From: Stefan Monnier
Subject: Re: project--completing-read-strict breaks ada-mode project completion table
Date: Tue, 19 Feb 2019 12:45:43 -0500
User-agent: Gnus/5.13 (Gnus v5.13) Emacs/27.0.50 (gnu/linux)

> Yes, because a collection should only specify a style if it cannot work
> with other styles.

I read this to mean that this collection-specified style would only be
used by collections which are fundamentally "broken" (because unable to
work as collection for any other style).

I had the impression that such "broken" collections are very rare.
Some collections may be partly broken (work poorly with some styles,
e.g. because they can't show all the completions of an empty string),
but that it's only/mostly due to the inadequacy of the current
collection API and even in those cases, it still works acceptably for
several completion styles.

We definitely want to support the case where the collection works OK for
most/many/some styles, where it also wants to provide its own style, and
where we want the user to be able to override that (via
completion-category-oiverrides).  So even for those collections where
only its own style works, it makes sense to use that same (overridable)
mechanism rather than provide another.

>> I don't understand this.  Why can't the completion style compute the
>> common-prefix?
> The root is _not_ the common prefix of the current matches;

I don't mean "of the current matches" but "of the entire collection".
(try-completion "" collection) should return just that, so the
completion-style does have access to it (unless the collection doesn't
implement `try-completion` correctly for that case, but it seems that
in the present situation we have control over the collection so we can
make sure it works correctly).

>> Also, I don't quite understand why we need 2: they both seem to
>> implement the same direction of the conversion (i.e. from "user-string"
>> to "data-string").
>
> No, "table input format" is not the same as "data format". See the
> header comments in uniquify-files; "table input" is the format required
> for the "string" parameter to the completion table functions; for both
> uniquify-file and file-root-rel it is "partial_dir/partial_basename".
> "data" is the format returned by all-completions; an absolute file name.

IIUC this means you're using a different API than the normal
completion-table API (e.g. in the normal API the return value of
(try-completion STR COLL) should have STR as prefix and (all-completions
STR COLL) should have as prefix the part of STR past the
completion-boundary).

So that means the interface between your collection and your
completion-style is basically private and hence your 3 representation
and the functions between them are also internal implementation
choices.

[ Yes, I realize, I'm kind of stating the obvious, since you said
  earlier that this collection only works with this style.  ]

BTW, I have some problems when trying your code: I started Emacs, loaded
uniquify-files and then did

    M-: (locate-uniquified-file '("/usr/bin"))

and when I type 

    d?

-- -- --

Tasks —
1 - In the completion-style email, which library did the writer load before running locate-uniquified-file?
2 - Please carry on the completion-style email from the point where it stops.

Information provided —
-- -- --

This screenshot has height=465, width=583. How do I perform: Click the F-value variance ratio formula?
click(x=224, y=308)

-- -- --

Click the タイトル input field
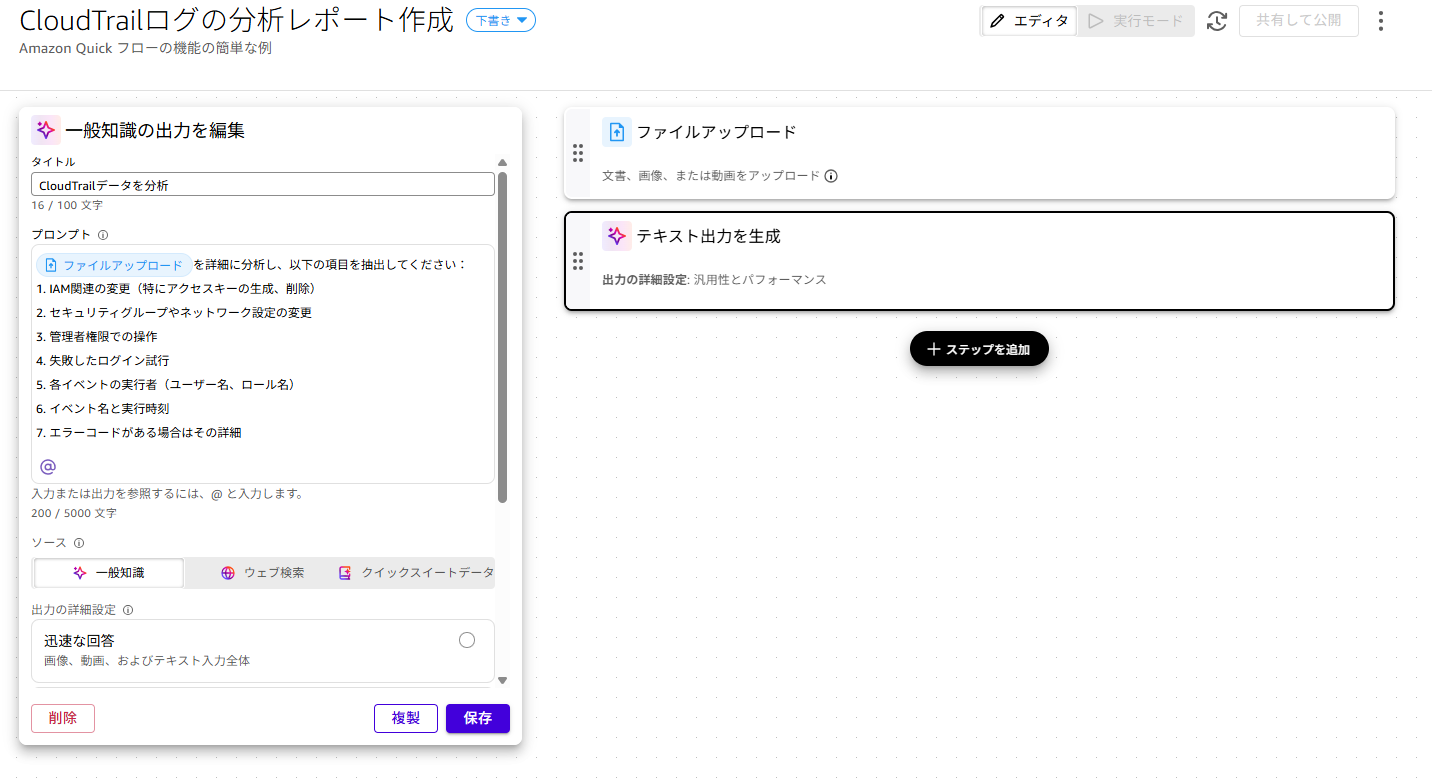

-- -- --

Answers to the exercises —
1 - uniquify-files

2 -
in the minibuffer, I get the list of matching *absolute* files in
*Completions*.  Is that the intended behavior?  More to the point, the
"user format" seems identical to the "data format".  Am I doing
something wrong?

>> I see that uniq-file-get-data-string does more (i.e. it tries to find
>> the corresponding match if there's only one) but I don't understand
>> why you need to do that: this seems to do a kind of completion which
>> minibuffer-complete-and-exit should already have done (if
>> `require-match` is set) or which shouldn't be done (if `require-match`
>> is not set).
>
> The main computation in uniq-file-get-data-string is to return the
> absolute file name corresponding to the table input string.
> minibuffer-complete-and-exit can't do that, because it doesn't know how
> to convert the user string to the absolute file name; as far as it
> knows, "foo-file1.text<Alice/alice-1/>" is not a valid completion for
> "c:/.../uniquify-file-resources/Alice/alice-1/foo-file1.text", because
> they are not string-equal.

What I meant is that when we call uniq-file-get-data-string we already
know that the user string is a valid match, so there shouldn't be any
need to search in the completion table.  E.g. if it's
"foo-file1.text<Alice/alice-1/>" we should be able to just prepend the
hidden common prefix to the output of uniq-file-to-table-input, no?

Later you wrote:
> This is now implemented, in ELPA.
[...]
> Except it also needs:
> (setq minibuffer-allow-text-properties t)
[...]

And then:
> That's not enough. Despite that setting, when there is a single
> completion, minibuffer-force-complete calls completion--replace,

We could fix completion--replace.  It currently removes all
properties, but that's just because it was easier, I think it only cares
about visible properties, so we could be more careful to only remove the
`face`, `invisible`, and `display` properties.

> In addition, minibuffer-force-complete unconditionally uses
> buffer-substring-no-properties to return the text.

We could also try and change this.

But thinking more about it, relying on text-properties is inconvenient
and unnecessary: inconvenient because as we can see they tend to be
unreliable (and there's always the chance that the user typed that part
of the text anyway), and unnecessary because this kind of completion
style (which rearranges the text of completion candidates) can't really
be mixed with other styles (the resulting behavior would be rather
weird), so we don't need to know which style generated the chunk of
text, we just need to know whether our style is the (only) currently
active one.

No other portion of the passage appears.